HOW TO COMPLETE THIS TASK: Repeat each entry exactly; omit all pictures.

MATERIAL SHOWN:
* * * * * * *

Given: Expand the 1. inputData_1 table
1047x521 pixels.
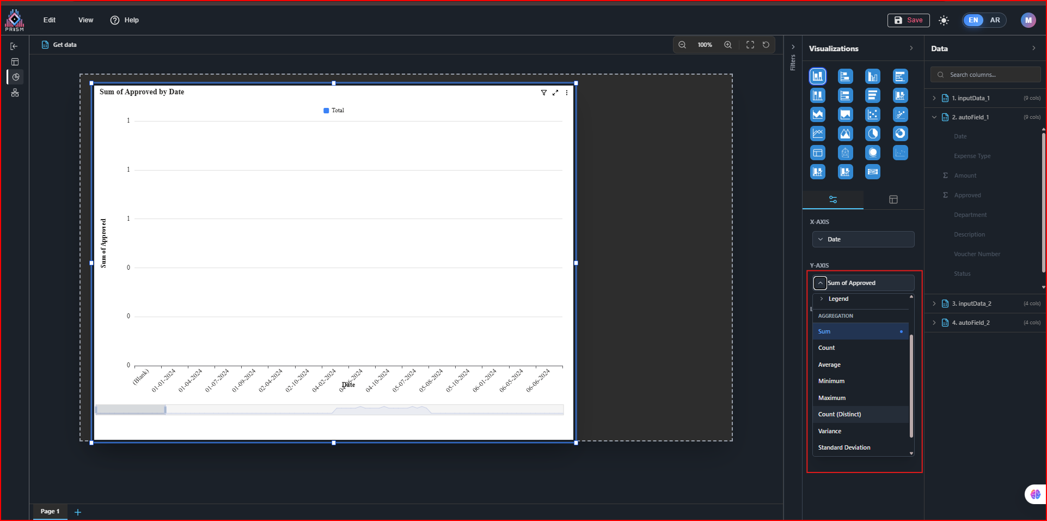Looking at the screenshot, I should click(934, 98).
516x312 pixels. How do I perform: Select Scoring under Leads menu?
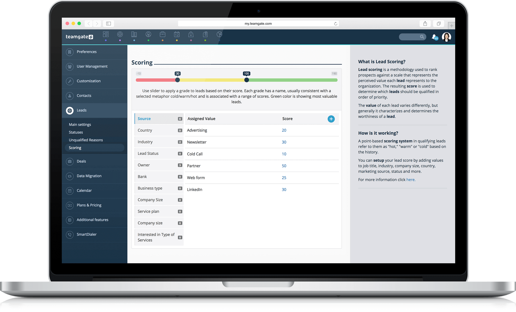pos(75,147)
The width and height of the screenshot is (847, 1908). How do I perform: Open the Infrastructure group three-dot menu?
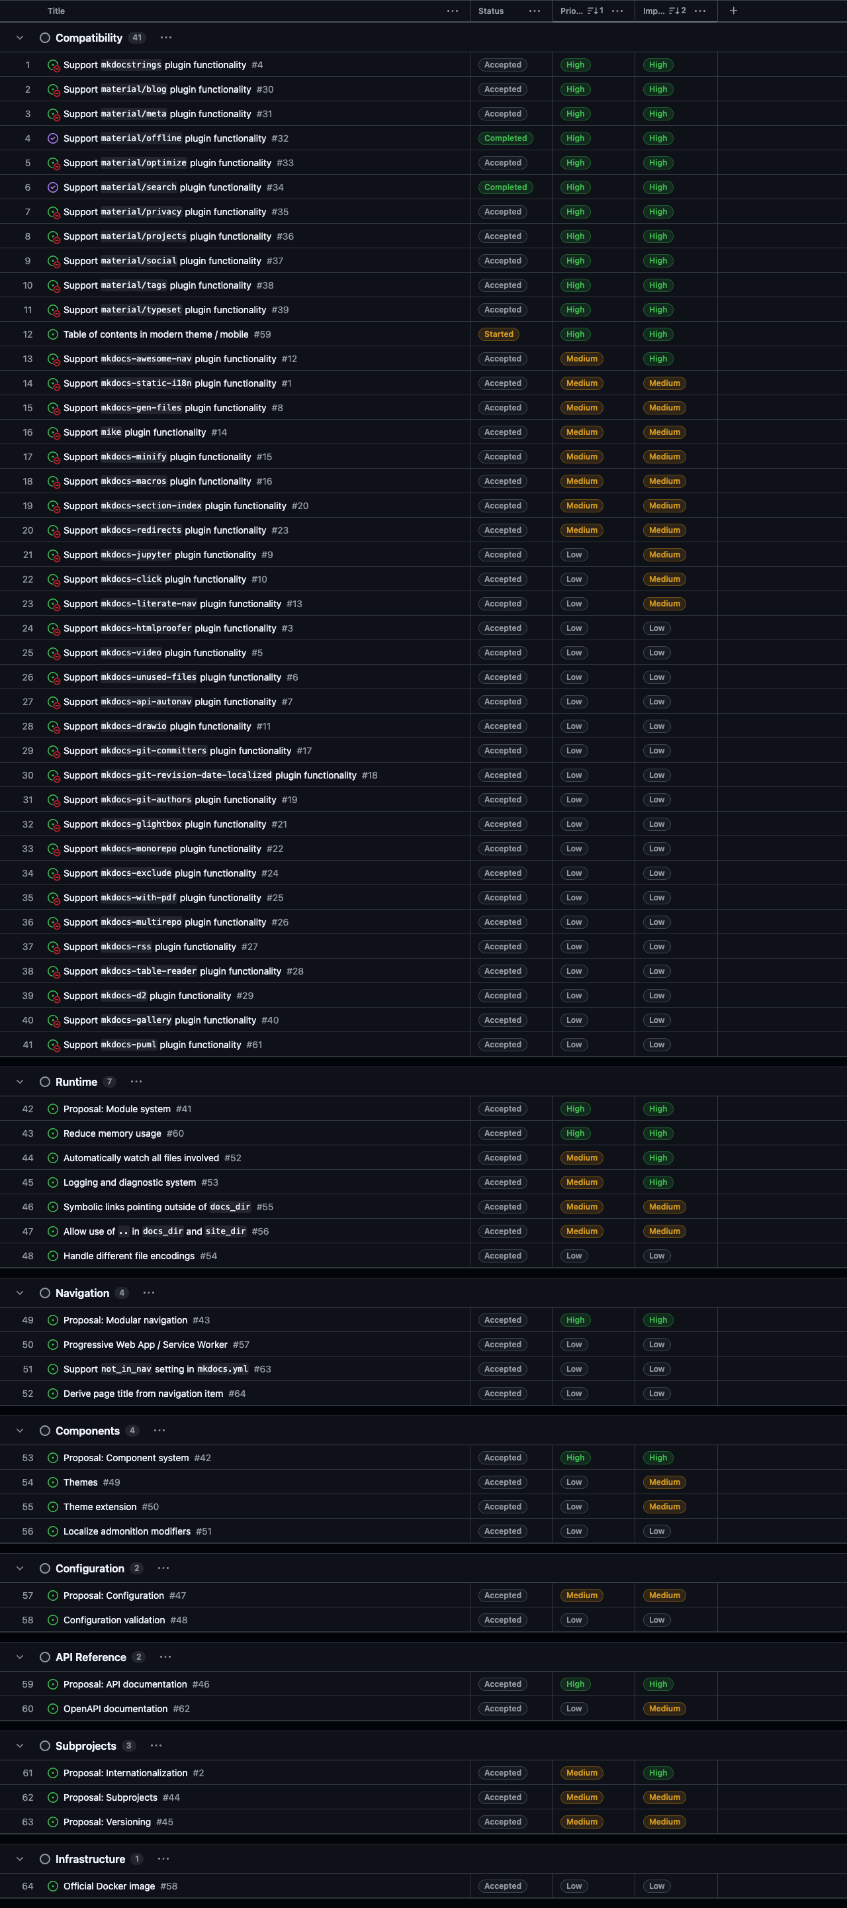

* * * * * * *

RESULT OF THE EXERCISE:
Given: Expand the 1. inputData_1 table
1047x521 pixels.
Looking at the screenshot, I should click(934, 98).
516x312 pixels. How do I perform: Select Scoring under Leads menu?
pos(75,147)
The width and height of the screenshot is (847, 1908). How do I perform: Open the Infrastructure group three-dot menu?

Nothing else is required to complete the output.